Mitchells Plain was designed by the apartheid government in the mid-1970s as a model suburb for coloured people. Intended as a “dormitory suburb”, the development was shown to international dignitaries as an example of the regime’s housing efforts on the plain.
By the late 1980s, the original 56 homes had grown to more than 33 000 – a rapid pace that would continue to characterise the suburb’s later expansion.
In the early days, Michaels’s directorate was simple. With little infrastructure, he was mainly an information officer – an “advert” for the law enforcement to come.
But as taxis moved into the area and the roads were frequented by more than the occasionally rolling ball of fynbos, he found himself pulling over drunk drivers on their way to Monwabisi beach and policing roadblocks on the suburb’s main roads.
“The case I remember best was busting a woman who was selling drivers’ licences from her home,” he says. “It was my first real case.”
But while crime was relatively low-key, there were already signs of the gang violence that would later plague parts of the suburb.
The area’s first station commander, Abraham Pieterson, 69, remembers that his early work involved cracking down on the gangs that moved into the area.
“You must understand, there was basically nothing connecting Mitchells Plain to the city,” he says.

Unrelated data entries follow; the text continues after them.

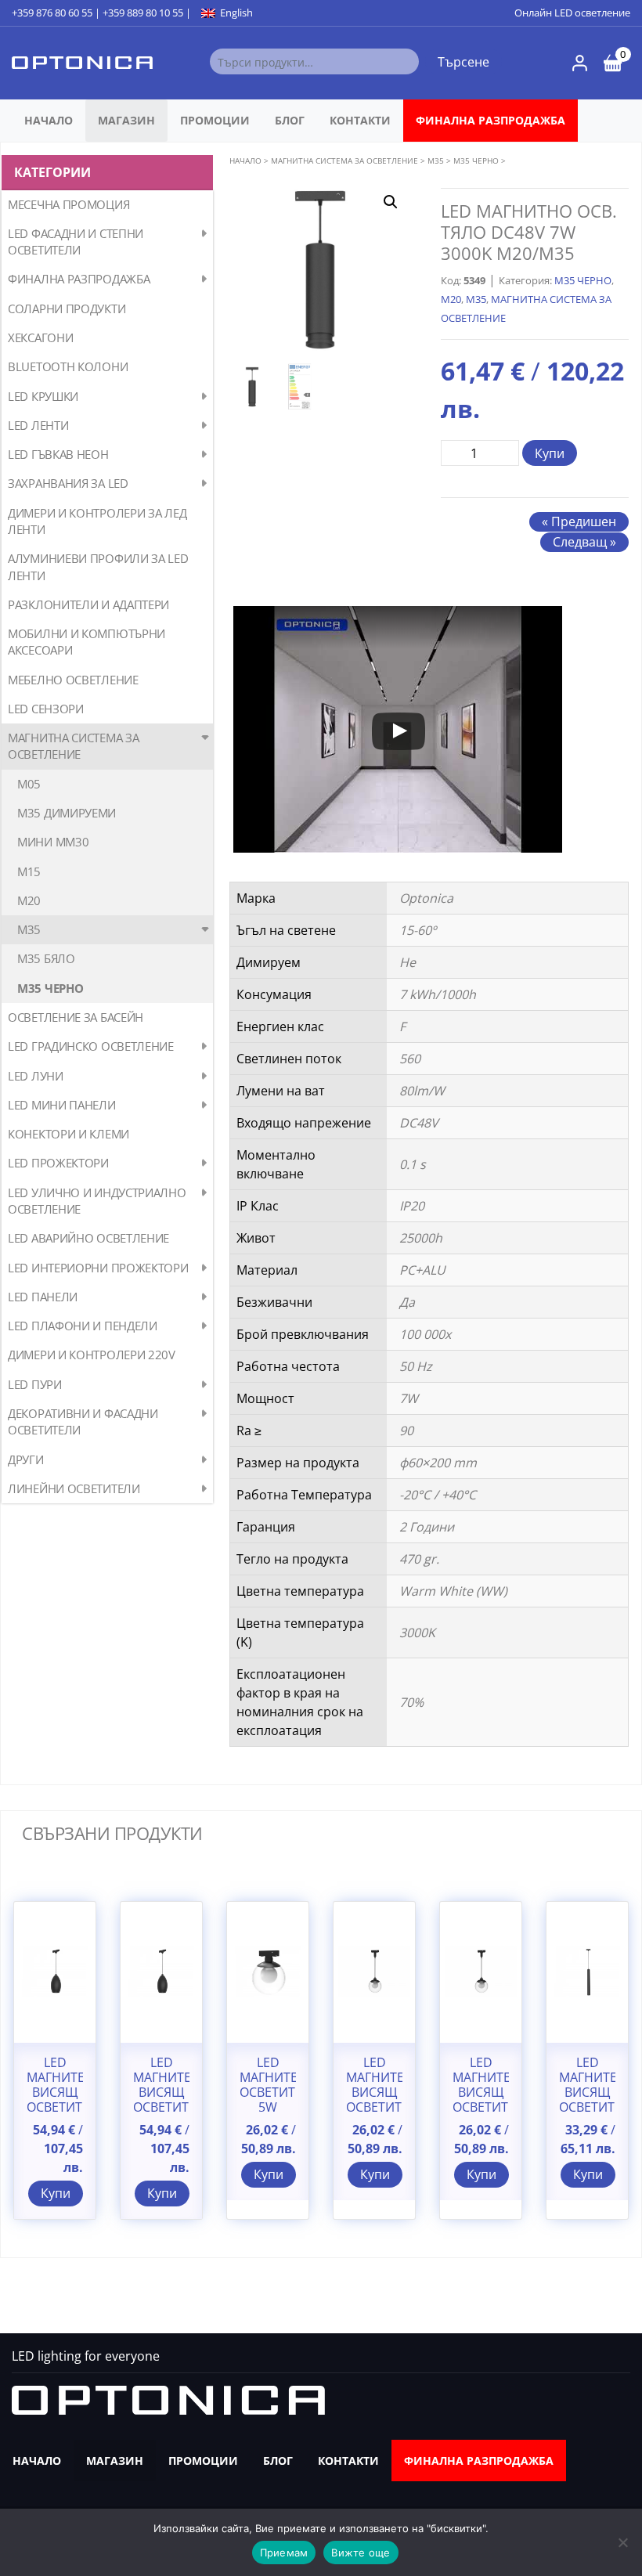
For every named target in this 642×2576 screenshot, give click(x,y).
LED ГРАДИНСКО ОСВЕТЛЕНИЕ (91, 1046)
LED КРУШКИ (43, 396)
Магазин (126, 120)
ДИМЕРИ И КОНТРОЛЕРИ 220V (91, 1354)
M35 (29, 929)
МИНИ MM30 (52, 842)
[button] (391, 202)
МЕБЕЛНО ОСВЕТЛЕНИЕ (73, 679)
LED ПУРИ (35, 1384)
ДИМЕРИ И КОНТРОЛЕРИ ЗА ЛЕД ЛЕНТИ (97, 521)
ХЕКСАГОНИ (40, 337)
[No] (622, 2542)
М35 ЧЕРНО (50, 988)
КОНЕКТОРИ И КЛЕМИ (68, 1134)
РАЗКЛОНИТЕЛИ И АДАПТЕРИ (88, 604)
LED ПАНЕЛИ (43, 1296)
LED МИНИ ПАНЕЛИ (62, 1105)
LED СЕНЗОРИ (46, 708)
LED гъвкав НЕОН (58, 454)
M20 (29, 900)
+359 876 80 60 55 (52, 12)
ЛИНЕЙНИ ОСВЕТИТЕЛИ (74, 1488)
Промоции (215, 120)
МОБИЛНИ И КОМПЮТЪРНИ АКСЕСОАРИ (86, 642)
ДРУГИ (26, 1459)
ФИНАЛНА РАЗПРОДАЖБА (490, 120)
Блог (290, 120)
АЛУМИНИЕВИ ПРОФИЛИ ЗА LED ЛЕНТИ (98, 566)
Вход (580, 63)
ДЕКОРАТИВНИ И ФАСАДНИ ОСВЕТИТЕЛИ (83, 1421)
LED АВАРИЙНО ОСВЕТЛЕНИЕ (88, 1238)
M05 (29, 784)
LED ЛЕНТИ (38, 425)
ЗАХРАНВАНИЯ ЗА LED (68, 483)
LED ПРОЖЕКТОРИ (58, 1163)
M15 (29, 871)
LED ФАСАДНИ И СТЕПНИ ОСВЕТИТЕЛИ (75, 241)
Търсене (463, 61)
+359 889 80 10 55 (143, 12)
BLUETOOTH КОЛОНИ (68, 366)
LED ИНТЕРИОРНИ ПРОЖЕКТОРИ (98, 1267)
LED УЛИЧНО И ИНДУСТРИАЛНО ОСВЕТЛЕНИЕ (97, 1201)
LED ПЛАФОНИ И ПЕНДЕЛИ (82, 1325)
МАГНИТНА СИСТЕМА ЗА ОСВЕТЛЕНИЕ (73, 746)
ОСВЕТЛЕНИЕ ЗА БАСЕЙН (75, 1017)
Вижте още (360, 2552)
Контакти (360, 120)
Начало (48, 120)
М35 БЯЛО (46, 958)
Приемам (284, 2552)
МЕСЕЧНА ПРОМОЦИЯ (68, 204)
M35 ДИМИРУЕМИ (66, 813)
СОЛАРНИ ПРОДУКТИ (66, 308)
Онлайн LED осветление (572, 12)
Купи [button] (55, 2193)
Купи (549, 453)
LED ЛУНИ (35, 1076)
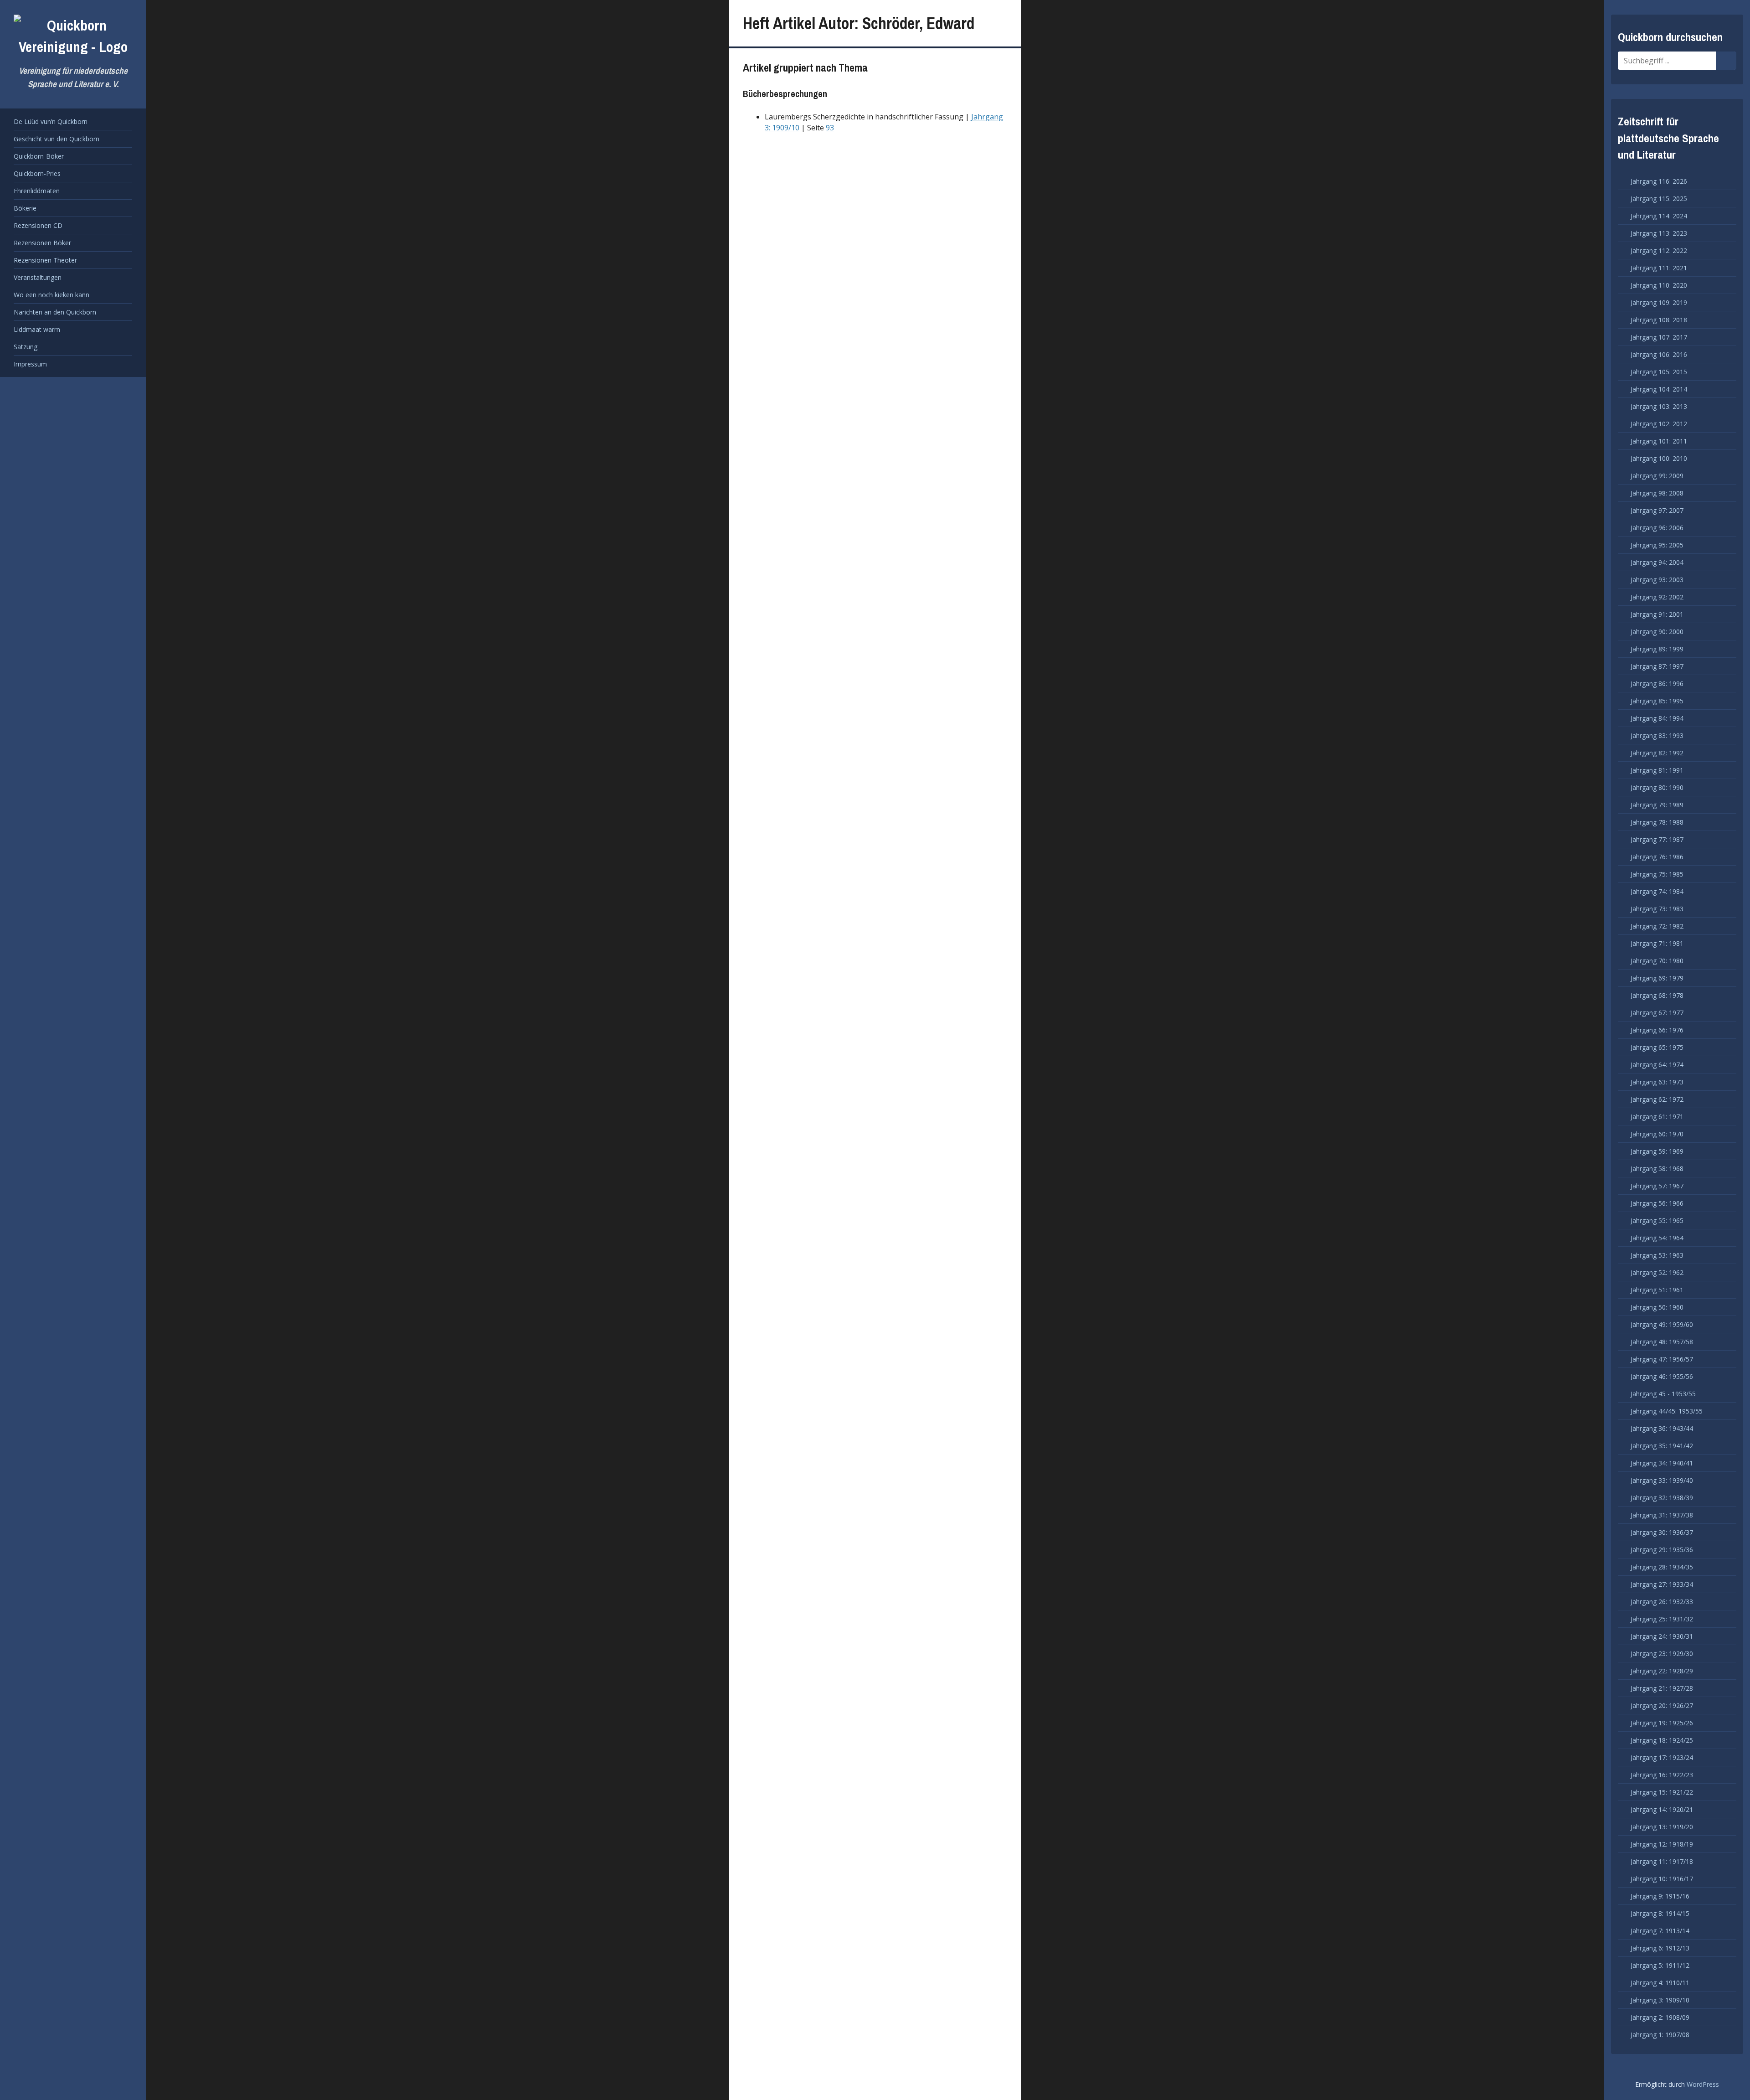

In a way, the suburb existed in a self-contained bubble, and the unemployed quickly turned to crime to make a living, he says.
“These guys weren’t violent, yet. They knew which corner was theirs and they kept it that way. But we would often open post boxes (on patrols) to find packets of mandrax and dagga… They operated on a simple philosophy: you party now for free, you pay on Friday.
“They were powerful guys, respected by the community, you know. It was difficult to get people to talk,” he says.
When police did manage to nab gangsters, they were kept in cells built from corrugated iron, which stood in the back garden of the police station, boiling in the sun.
“Mitchells Plain was an interesting place, and difficult… It was also beautiful.”
Michaels shares Pieterson’s fond memories of the suburb’s early days. But unlike the policeman, the now retired traffic officer is pessimistic about Mitchells Plain’s future.
“There is no respect here for authority anymore,” he says. “We need more officers, we need to turn this around.”